Why this flower is now called
so
List sweet maids and you shall
know
Understand this firstling
was
Once a brisk and bonny lass
Kept as close as Danae was
Who a sprightly springal loved,
And to have it fully proved,
Up she got upon a wall
Tempting down to slide withal,
But the silken twist untied,
So she fell, and bruised and
died
Love in pity of the deed
And her loving, luckless speed,
Turned her to the plant we
call
Now, ‘The Flower of
the Wall’
The wall-flower is the emblem of fidelity in misfortune, because it attaches itself to fallen towers and gives a grace to ruin. David Moir (the Delta of Blackwood’s Magazine) has a poem on this flower. I must give one stanza of it.
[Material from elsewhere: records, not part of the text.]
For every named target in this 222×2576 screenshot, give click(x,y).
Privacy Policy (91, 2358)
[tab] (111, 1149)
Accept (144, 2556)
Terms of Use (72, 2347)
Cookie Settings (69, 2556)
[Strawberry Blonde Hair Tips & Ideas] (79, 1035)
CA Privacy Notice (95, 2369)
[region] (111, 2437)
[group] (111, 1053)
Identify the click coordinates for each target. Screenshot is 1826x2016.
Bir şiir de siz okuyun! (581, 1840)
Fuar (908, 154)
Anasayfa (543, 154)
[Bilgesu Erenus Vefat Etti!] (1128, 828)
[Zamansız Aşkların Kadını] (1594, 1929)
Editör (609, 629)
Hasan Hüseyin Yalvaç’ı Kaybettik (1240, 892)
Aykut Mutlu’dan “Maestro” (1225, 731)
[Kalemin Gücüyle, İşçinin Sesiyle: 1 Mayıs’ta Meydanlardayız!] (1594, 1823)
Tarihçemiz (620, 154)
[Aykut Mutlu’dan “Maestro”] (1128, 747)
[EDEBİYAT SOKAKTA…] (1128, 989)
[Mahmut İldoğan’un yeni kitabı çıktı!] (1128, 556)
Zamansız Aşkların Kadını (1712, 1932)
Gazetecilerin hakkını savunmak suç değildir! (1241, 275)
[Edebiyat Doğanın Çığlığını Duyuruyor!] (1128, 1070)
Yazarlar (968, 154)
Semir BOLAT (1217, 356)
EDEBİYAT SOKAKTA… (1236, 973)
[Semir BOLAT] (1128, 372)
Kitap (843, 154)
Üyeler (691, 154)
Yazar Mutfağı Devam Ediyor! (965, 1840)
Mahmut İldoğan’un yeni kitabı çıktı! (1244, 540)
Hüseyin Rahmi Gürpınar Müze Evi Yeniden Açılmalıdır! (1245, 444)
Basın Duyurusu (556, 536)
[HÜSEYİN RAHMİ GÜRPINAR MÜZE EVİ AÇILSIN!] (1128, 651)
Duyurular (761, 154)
In the season of the tulip
cup
When blossoms clothe the trees,
How sweet to throw the lattice
up
And scent thee on the breeze;
The butterfly is then abroad,
The bee is on the wing,
And on the hawthorn by the
road
The linnets sit and sing.
Lord Bacon observes that wall-flowers are very delightful when set under the parlour window or a lower chamber window. They are delightful, I think, any where.
THE JESSAMINE.
The Jessamine, with which
the Queen of flowers,
To charm her god[074] adorns
his favorite bowers,
Which brides, by the plain
hand of neatness dressed—
Unenvied rivals!—wear
upon their breast;
Sweet as the incense of the
morn, and chaste
As the pure zone which circles
Dian’s waist.
Churchill.
The elegant and fragrant JESSAMINE, or Jasmine, (Jasmimum Officinale) with its “bright profusion of scattered stars,” is said to have passed from East to West. It was originally a native of Hindustan, but it is now to be found in every clime, and is a favorite in all. There are many varieties of it in Europe. In Italy it is woven into bridal wreaths and is used on all festive occasions. There is a proverbial saying there, that she who is worthy of being decorated with jessamine is rich enough for any husband. Its first introduction into that sunny land is thus told. A certain Duke of Tuscany, the first possessor of a plant of this tribe, wished to preserve it as an unique, and forbade his gardener to give away a single sprig of it. But the gardener was a more faithful lover than servant and was more willing to please a young mistress than an old master. He presented the young girl with a branch of jessamine on her birth-day. She planted it in the ground; it took root, and grew and blossomed. She multiplied the plant by cuttings, and by the sale of these realized a little fortune, which her lover received as her marriage dowry.
In England the bride wears a coronet of intermingled orange blossom and jessamine. Orange flowers indicate chastity, and the jessamine, elegance and grace.